**Data entries:**

>> begin

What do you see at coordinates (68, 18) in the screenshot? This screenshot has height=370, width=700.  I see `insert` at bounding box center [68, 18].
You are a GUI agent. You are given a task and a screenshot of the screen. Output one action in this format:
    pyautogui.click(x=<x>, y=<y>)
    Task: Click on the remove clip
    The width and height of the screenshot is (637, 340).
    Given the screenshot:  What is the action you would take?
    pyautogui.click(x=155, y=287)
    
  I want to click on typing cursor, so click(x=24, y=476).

>> end
>> begin

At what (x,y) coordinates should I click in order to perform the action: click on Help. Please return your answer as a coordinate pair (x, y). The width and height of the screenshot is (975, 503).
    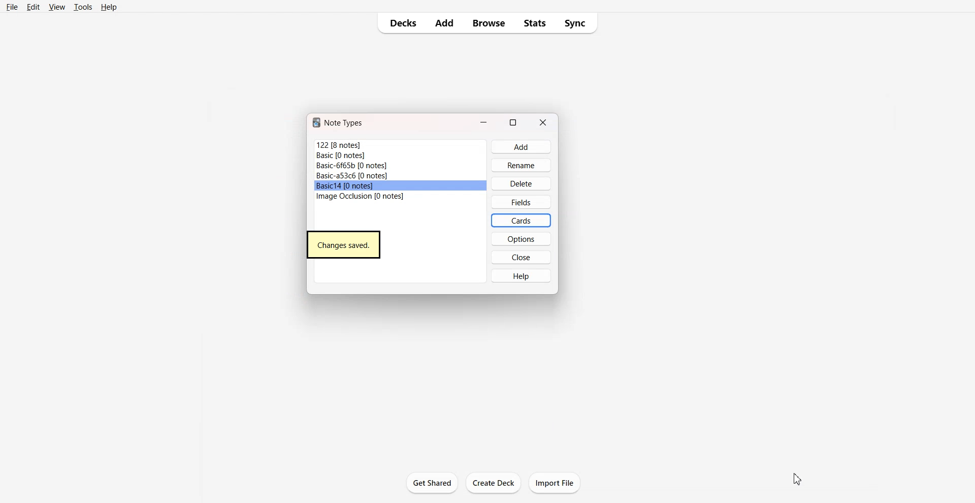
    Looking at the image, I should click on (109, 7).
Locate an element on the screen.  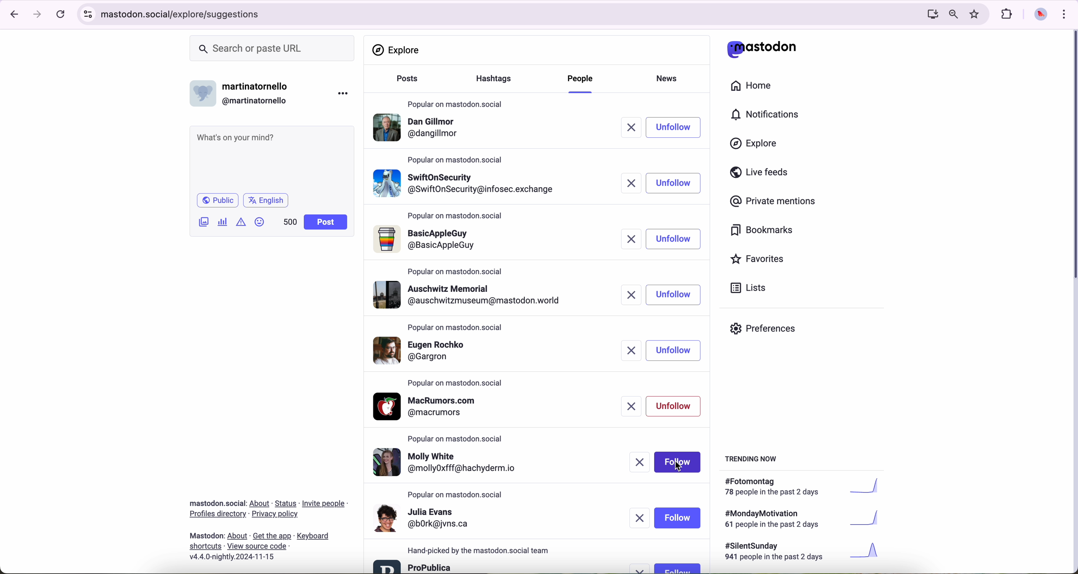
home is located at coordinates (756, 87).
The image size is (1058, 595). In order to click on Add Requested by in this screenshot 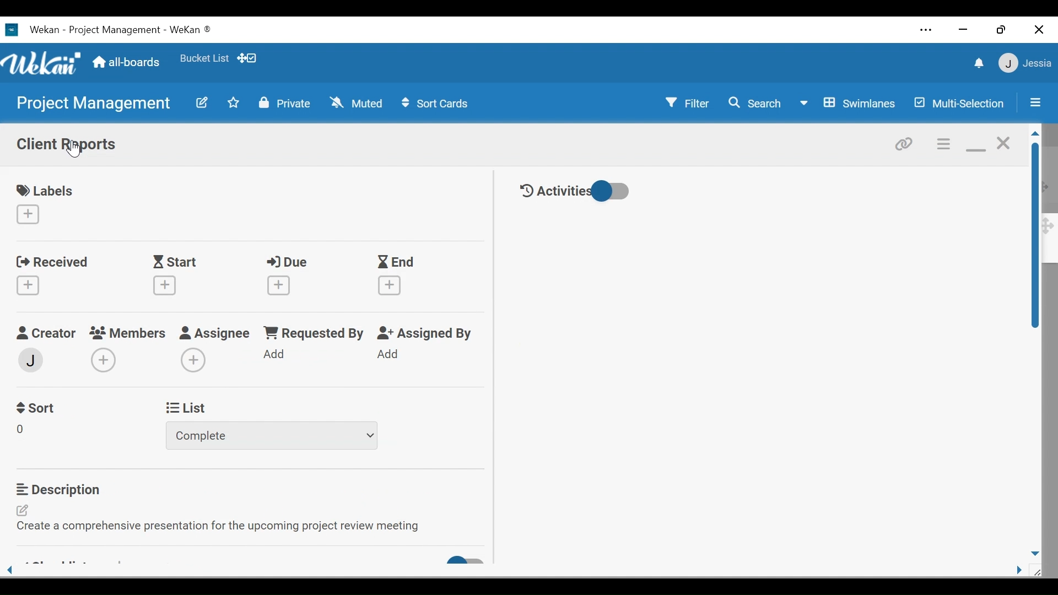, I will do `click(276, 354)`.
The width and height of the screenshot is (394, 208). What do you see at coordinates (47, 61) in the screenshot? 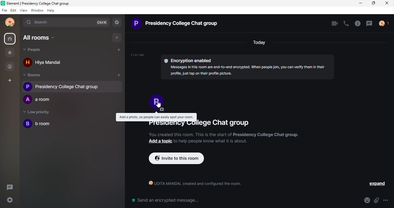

>> end
>> begin

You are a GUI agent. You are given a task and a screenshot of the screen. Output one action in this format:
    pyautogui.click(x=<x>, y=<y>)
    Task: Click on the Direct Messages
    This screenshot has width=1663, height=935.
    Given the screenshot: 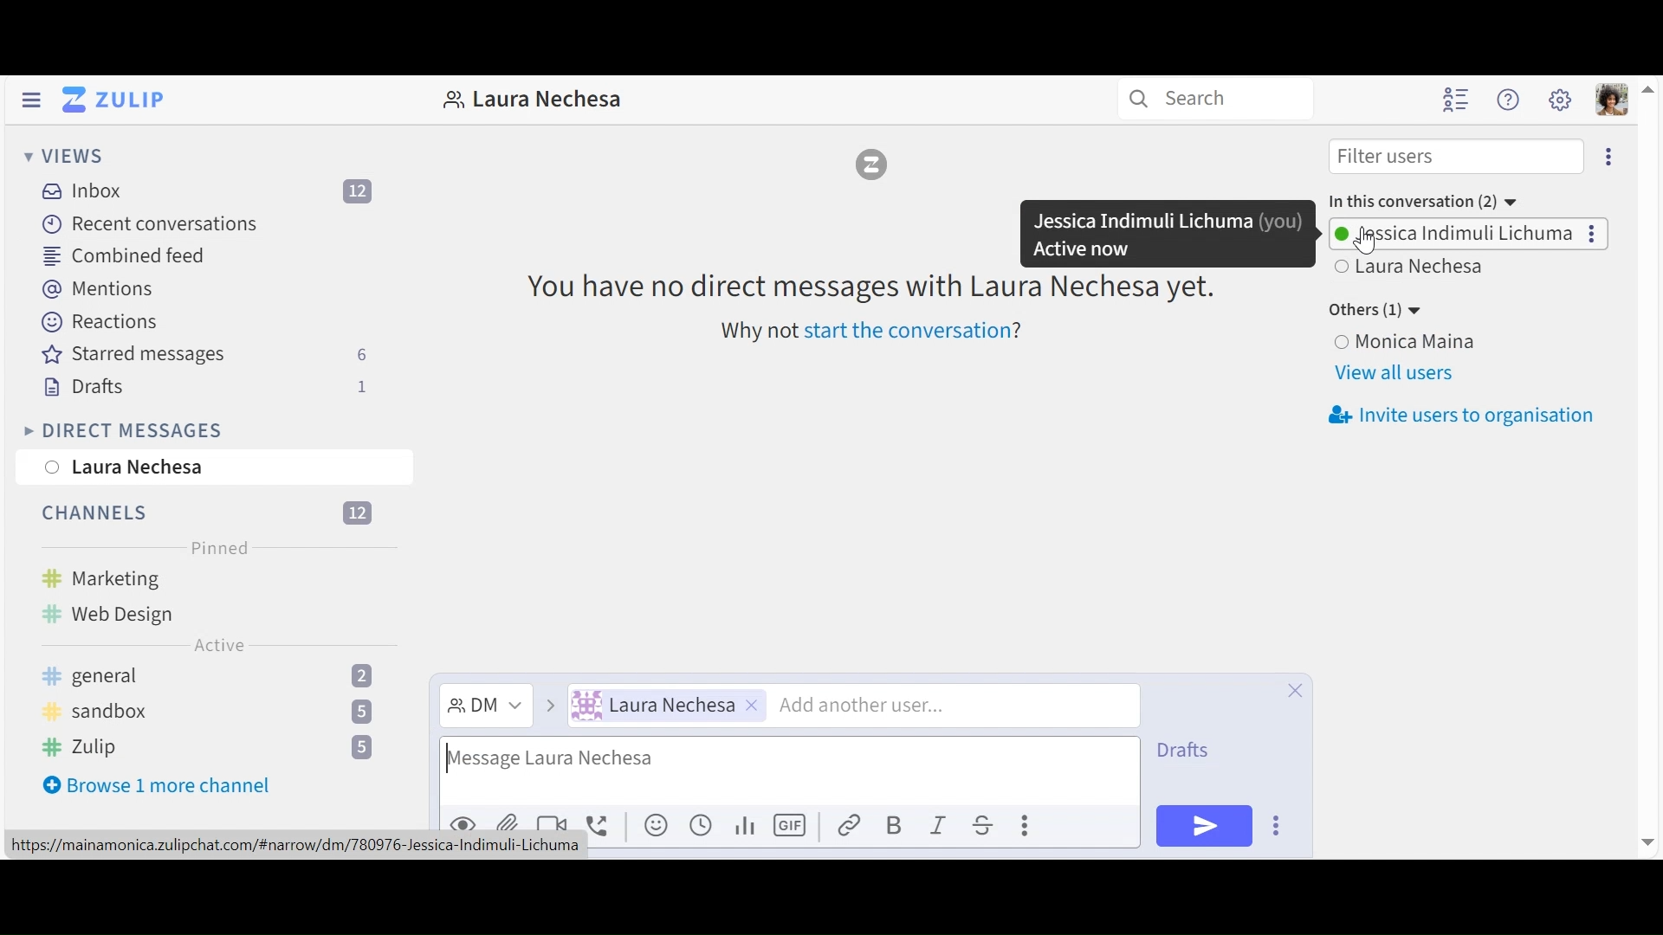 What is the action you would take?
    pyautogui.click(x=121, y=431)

>> end

Tally the lines of the listing above that contain the string "should", with uppercase and lowercase letters treated as distinct. Give only the number.

**TASK ANSWER:**
2